[Records contained in a dataset]
*****

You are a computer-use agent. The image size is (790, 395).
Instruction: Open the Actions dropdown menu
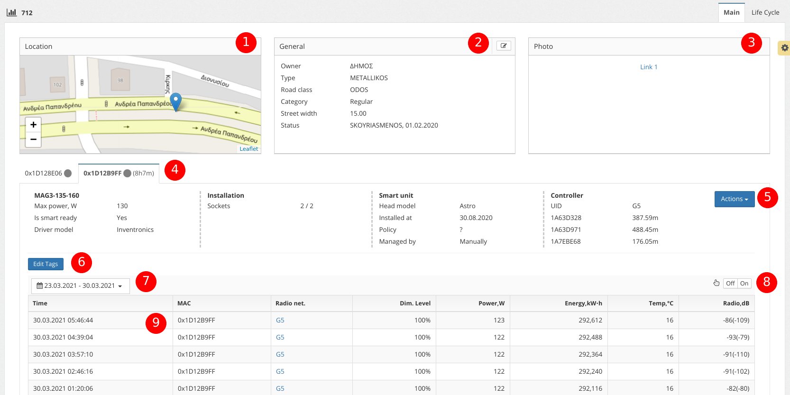tap(734, 199)
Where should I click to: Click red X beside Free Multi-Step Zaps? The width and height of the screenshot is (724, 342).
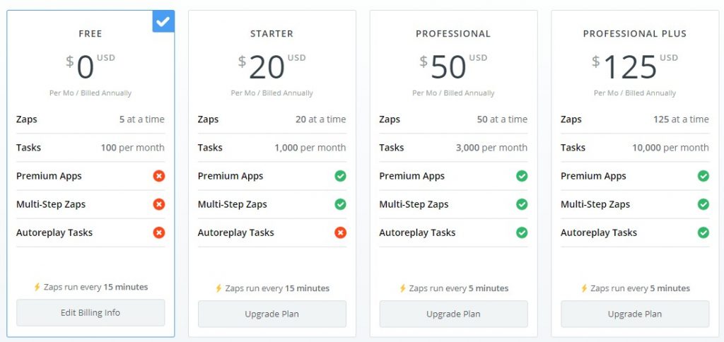click(x=159, y=204)
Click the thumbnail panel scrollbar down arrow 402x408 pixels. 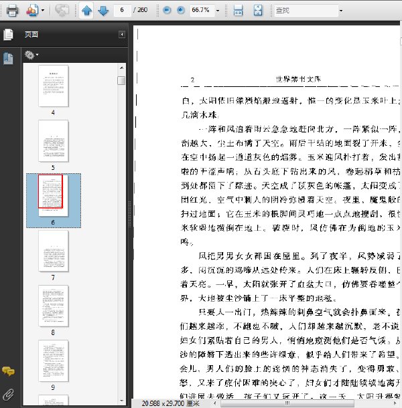[121, 401]
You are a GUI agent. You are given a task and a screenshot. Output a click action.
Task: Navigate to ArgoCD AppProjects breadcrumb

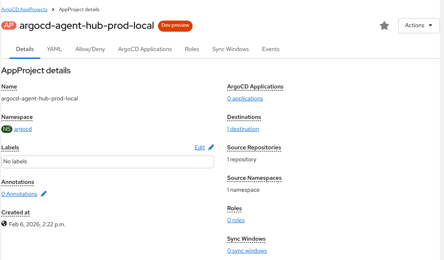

*****

[EXERCISE INSTRUCTIONS]
An exact transcription is needed, covering the line with "You are a GUI" and every line after it to the end of the entries, but not the pictures.

[TASK RESPONSE]
You are a GUI agent. You are given a task and a screenshot. Output a click action.
Task: Navigate to ArgoCD AppProjects breadcrumb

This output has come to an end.